- [Dataset records]
*** Begin section ***

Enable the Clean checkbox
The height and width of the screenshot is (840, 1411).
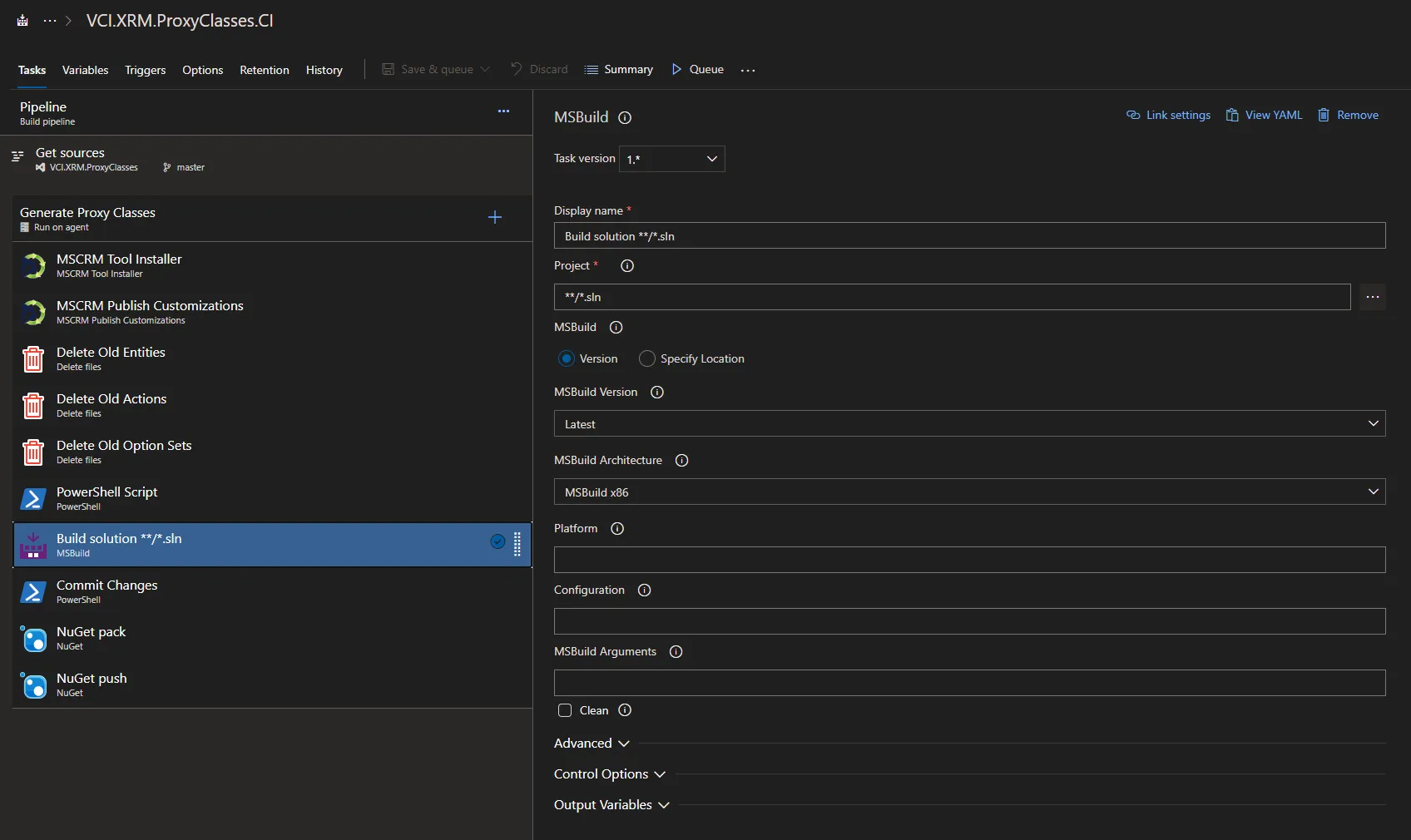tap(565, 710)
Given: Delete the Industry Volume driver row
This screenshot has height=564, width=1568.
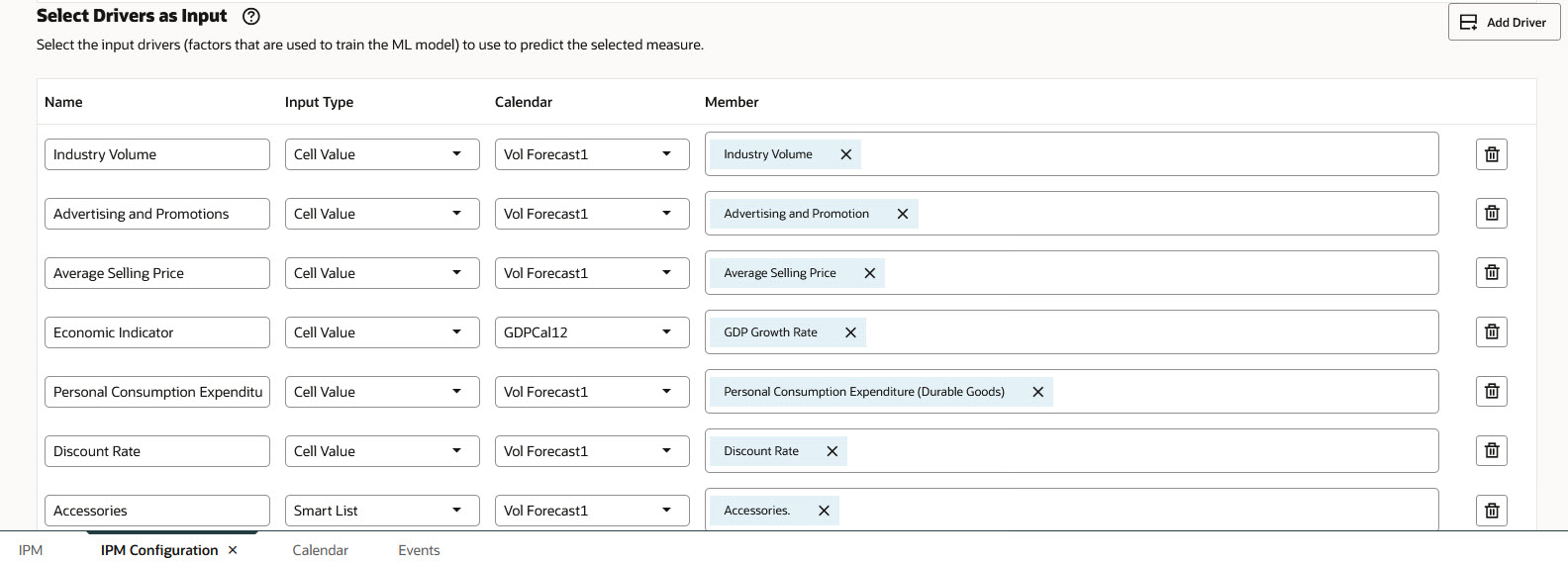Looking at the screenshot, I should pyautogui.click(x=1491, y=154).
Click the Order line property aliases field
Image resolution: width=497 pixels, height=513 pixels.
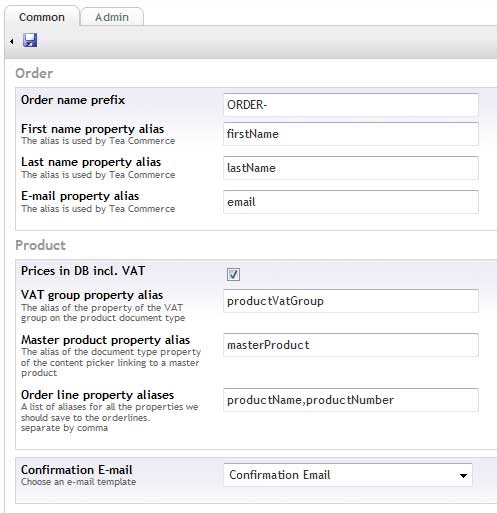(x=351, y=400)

*** End section ***
*** Begin section ***

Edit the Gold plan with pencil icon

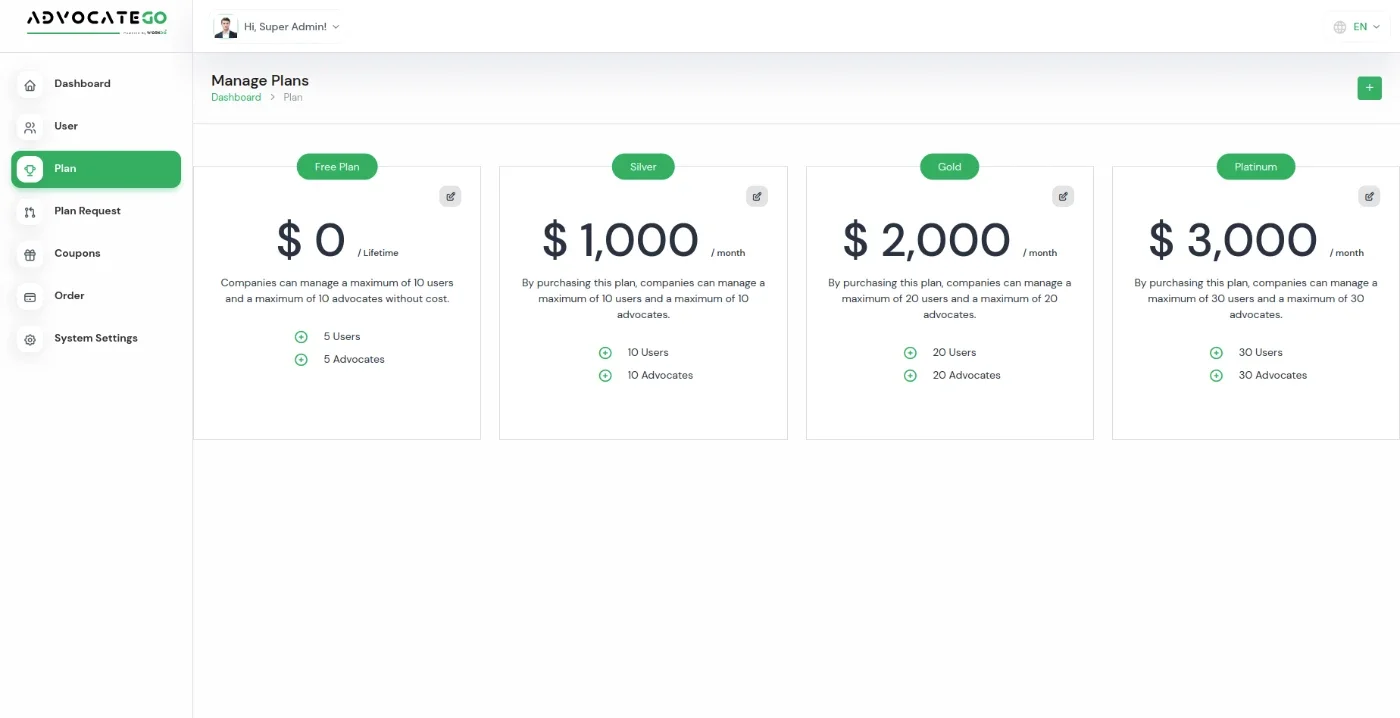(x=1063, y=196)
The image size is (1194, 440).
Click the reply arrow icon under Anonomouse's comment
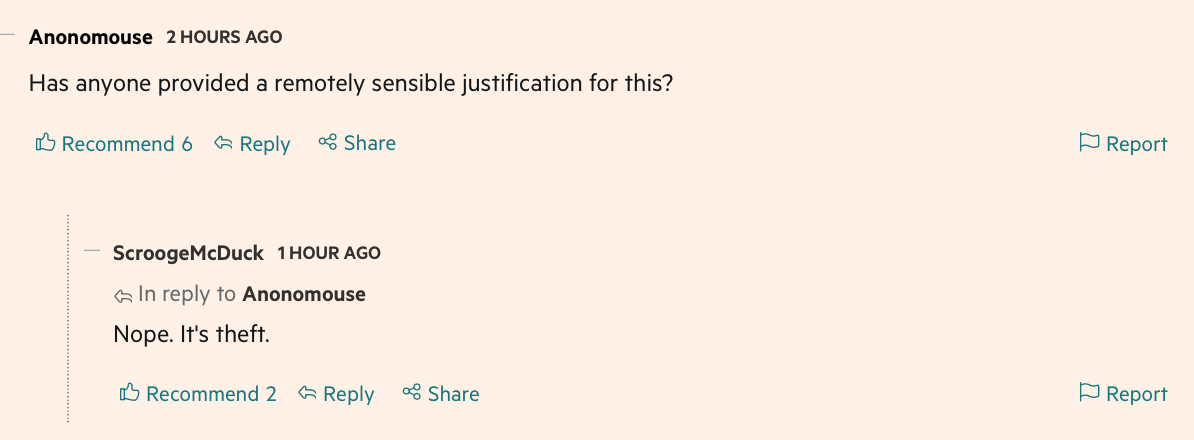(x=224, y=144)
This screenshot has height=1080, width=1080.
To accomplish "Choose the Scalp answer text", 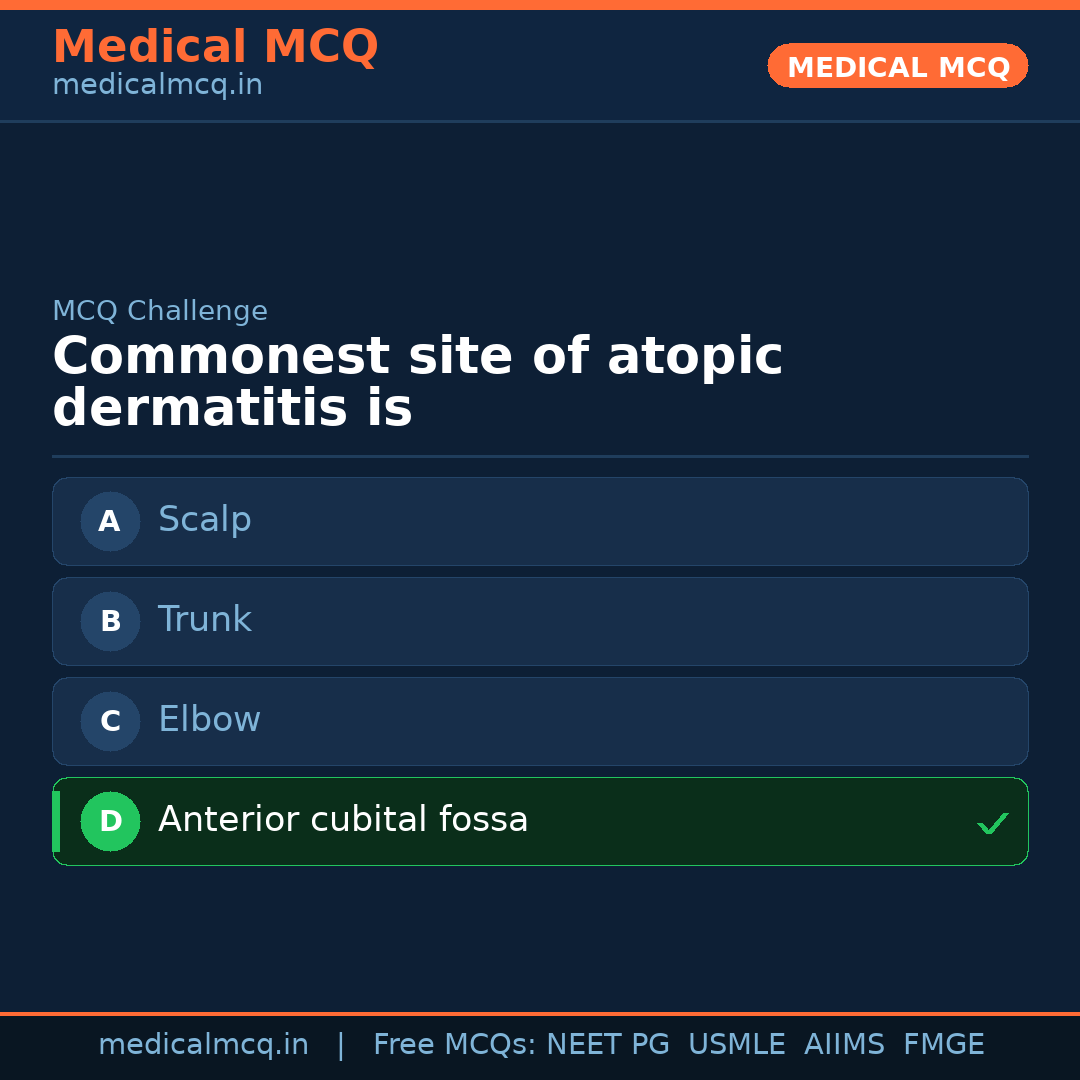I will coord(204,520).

*** End section ***
*** Begin section ***

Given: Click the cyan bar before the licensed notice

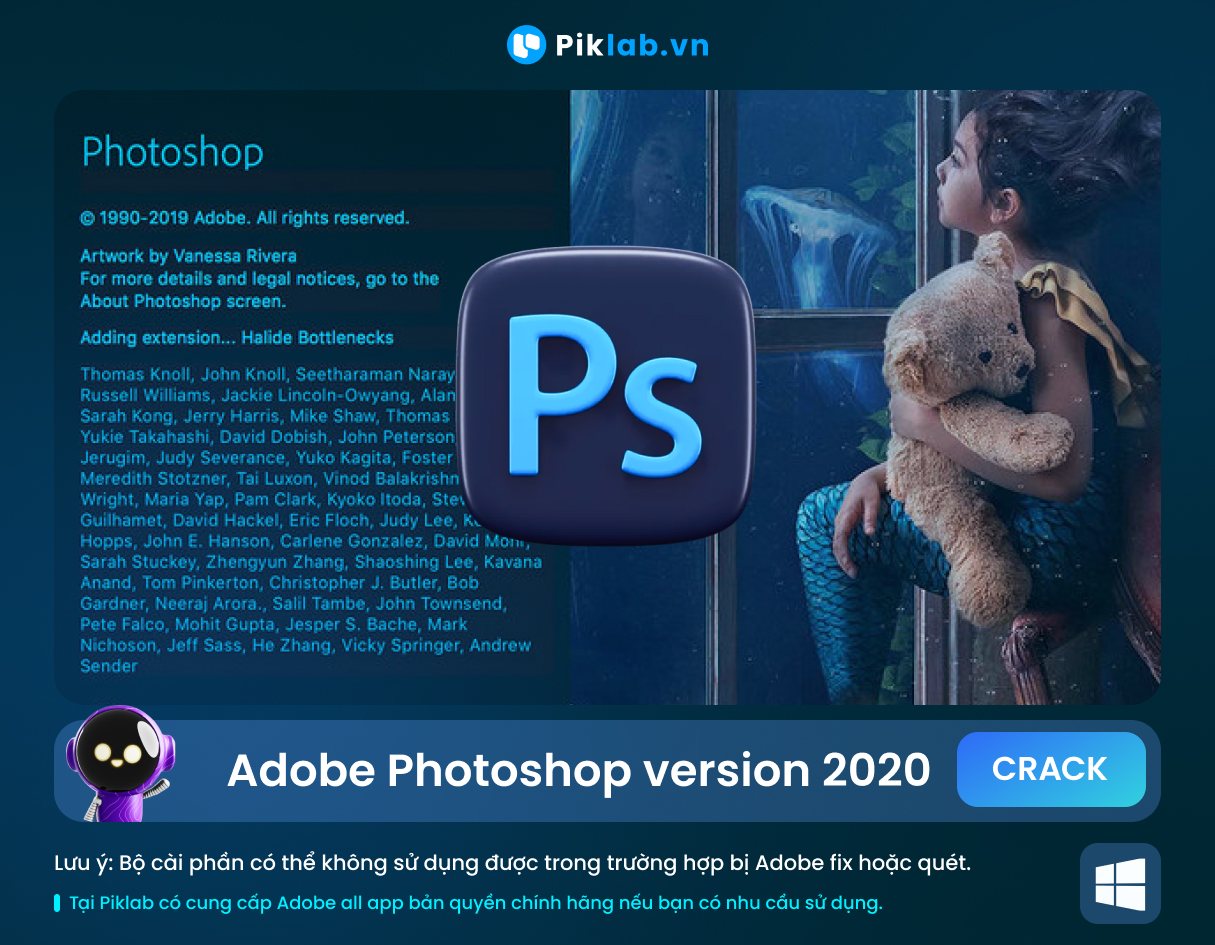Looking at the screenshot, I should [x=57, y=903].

*** End section ***

- [Problem] Find the line with "Enable the Clean checkbox" in the data above, and from there retype each line exactly through the line with "Click the Order line property aliases field", skipping the pictures along the way.

- [Task output]
Enable the Clean checkbox
The height and width of the screenshot is (840, 1411).
tap(565, 710)
Given: Delete the Industry Volume driver row
This screenshot has height=564, width=1568.
Looking at the screenshot, I should pyautogui.click(x=1491, y=154).
Click the Order line property aliases field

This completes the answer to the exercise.